- **EXERCISE DETAILS**: Filter the records below and copy every line containing the word "agent".
THE DATA START
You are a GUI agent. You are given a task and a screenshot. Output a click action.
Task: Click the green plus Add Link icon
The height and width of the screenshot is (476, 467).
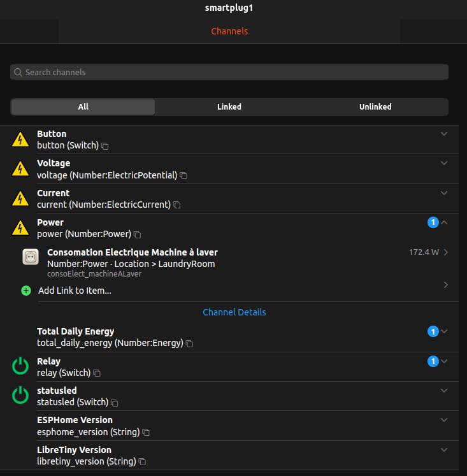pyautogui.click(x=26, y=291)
THE DATA END
THE DATA START
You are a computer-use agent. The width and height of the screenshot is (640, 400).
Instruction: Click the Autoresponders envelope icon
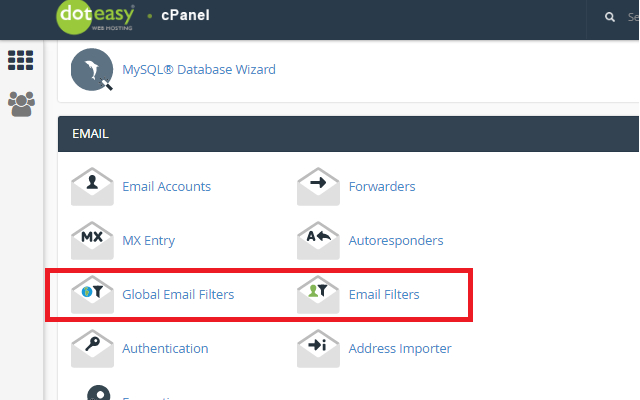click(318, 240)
THE DATA END
- **RESPONSE BOX**:
You are a GUI agent. You are given a task and a screenshot. Output a click action.
You are a computer-use agent. The width and height of the screenshot is (640, 400).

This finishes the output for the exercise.